Robot Nexi, Boston, MIT, 2009. Extrait de la série « Human Version ». YVES GELLIE/GALERIE BAUDOIN LEBON

« Hard Mary », de Sofia Samatar, traduit de l’anglais (Etats-Unis) par Patrick Dechesne, Argyll, 128 p., 9,90 €, numérique 6 €.

Bien qu’ayant remporté deux prix parmi les plus prestigieux, le World Fantasy Award et le British Fantasy Award, en 2013, avec Un étranger en Olondre (Argyll, 2022), son magnifique premier roman, mémoriel et machiavélique, qui relisait d’une manière profondément originale plusieurs histoires coloniales distinctes, l’autrice américaine Sofia Samatar demeure peu connue en France. Son nouveau roman, Hard Mary, jouant cette fois d’une science-fiction que l’on jurerait volontiers intemporelle, vécue dans un quotidien (presque) anodin, devrait permettre d’y remédier.

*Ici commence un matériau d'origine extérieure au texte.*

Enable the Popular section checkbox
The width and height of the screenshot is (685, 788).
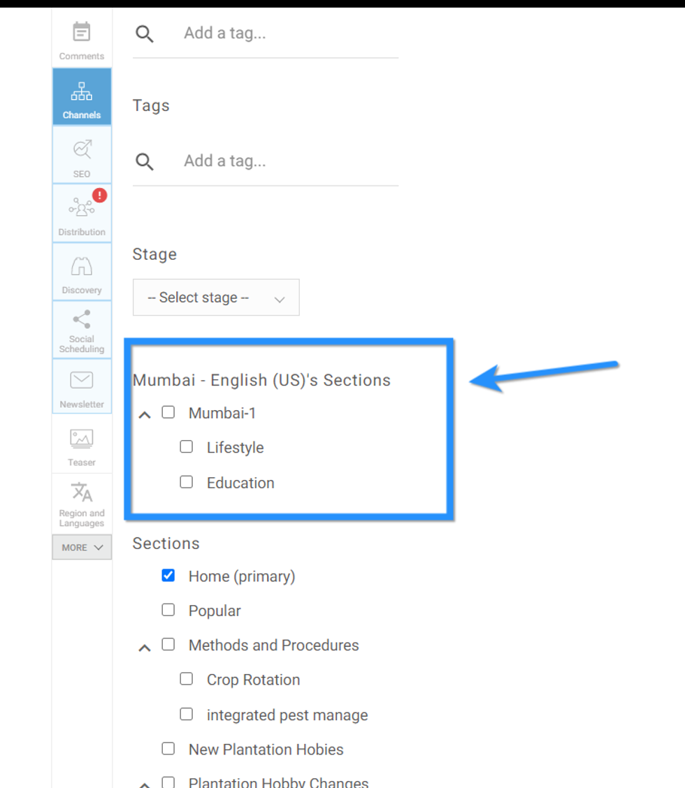pos(168,610)
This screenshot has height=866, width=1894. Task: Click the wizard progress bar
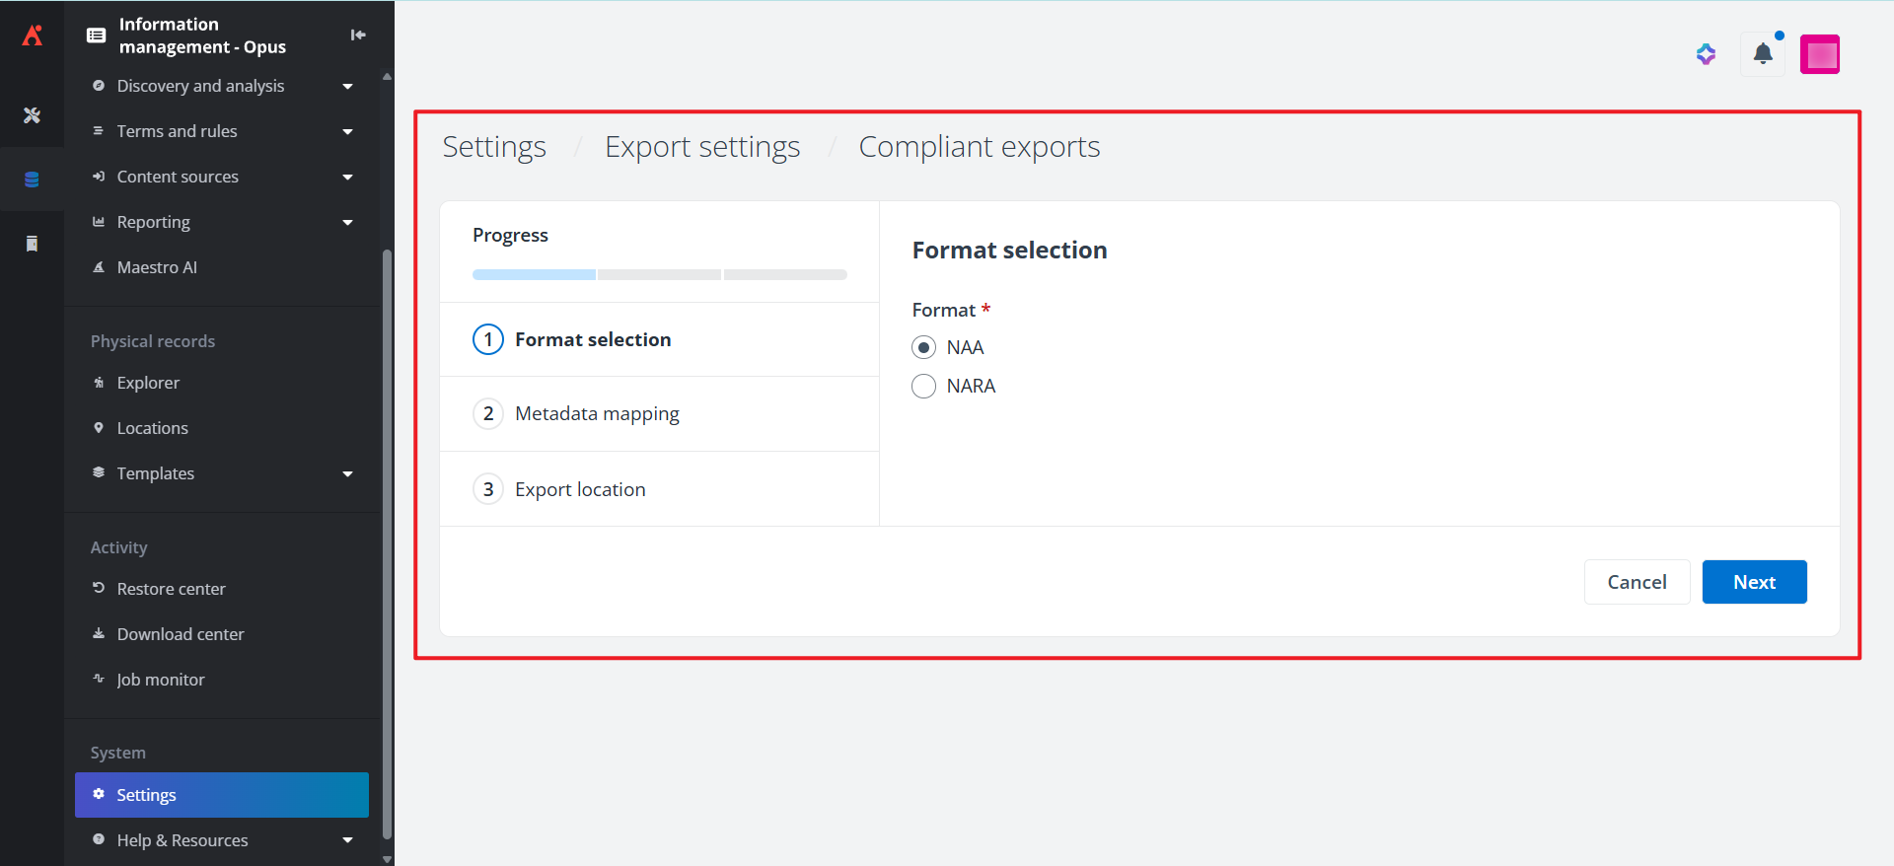click(x=659, y=275)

Un soir de Noël, cinq jeunes filles d’une communauté mennonite (un mouvement chrétien anabaptiste, voisin de celui des amish, rejetant pareillement une grande partie de la technologie moderne), accomplissant le rituel traditionnel des sept tours de l’église pour trouver bientôt un mari, tombent sur le corps sans jambes d’un robot toutefois visiblement féminin. Contre toute attente, au cœur de cette communauté religieuse patriarcale où les femmes sont vouées à être uniquement épouses et mères au foyer, le robot ainsi découvert, rapidement nommé « Hard Mary » et plus ou moins réparé par la bricoleuse du groupe – qui se révélera au fil du récit avoir bien plus d’un tour dans son sac –, sera d’abord dissimulé plutôt que d’être retourné à son propriétaire, l’entreprise emblématiquement nommée Profane Industries. Il s’en est enfui, moitié à dessein, moitié par accident, avant de devenir progressivement un utile auxiliaire mécanique de la vie villageoise – et un peu plus que cela.